Pixel coordinate grounding data
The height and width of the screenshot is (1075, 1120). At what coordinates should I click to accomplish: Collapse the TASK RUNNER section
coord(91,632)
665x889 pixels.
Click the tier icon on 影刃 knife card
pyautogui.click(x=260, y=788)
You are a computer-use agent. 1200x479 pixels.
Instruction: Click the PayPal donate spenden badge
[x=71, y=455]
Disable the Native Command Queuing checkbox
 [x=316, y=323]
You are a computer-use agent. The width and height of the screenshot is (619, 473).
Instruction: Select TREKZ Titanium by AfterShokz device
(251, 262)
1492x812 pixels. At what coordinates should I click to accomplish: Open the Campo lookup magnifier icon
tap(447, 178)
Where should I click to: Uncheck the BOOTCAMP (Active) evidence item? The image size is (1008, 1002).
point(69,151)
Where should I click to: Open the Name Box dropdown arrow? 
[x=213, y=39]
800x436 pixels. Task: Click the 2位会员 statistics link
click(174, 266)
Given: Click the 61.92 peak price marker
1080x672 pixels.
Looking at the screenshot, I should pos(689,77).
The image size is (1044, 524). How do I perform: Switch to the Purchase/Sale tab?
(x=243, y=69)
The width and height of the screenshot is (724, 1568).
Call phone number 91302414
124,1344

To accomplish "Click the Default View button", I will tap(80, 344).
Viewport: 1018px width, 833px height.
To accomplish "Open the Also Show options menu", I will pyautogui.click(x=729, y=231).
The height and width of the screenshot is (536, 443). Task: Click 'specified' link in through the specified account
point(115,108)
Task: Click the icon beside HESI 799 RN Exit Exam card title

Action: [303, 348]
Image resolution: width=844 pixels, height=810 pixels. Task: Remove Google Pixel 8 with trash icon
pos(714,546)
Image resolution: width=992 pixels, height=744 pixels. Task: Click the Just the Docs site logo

- YOUR ASSIGNMENT
If a line above contains the string "will", count it, then give the total and nothing else.

- WRITTEN ANSWER
2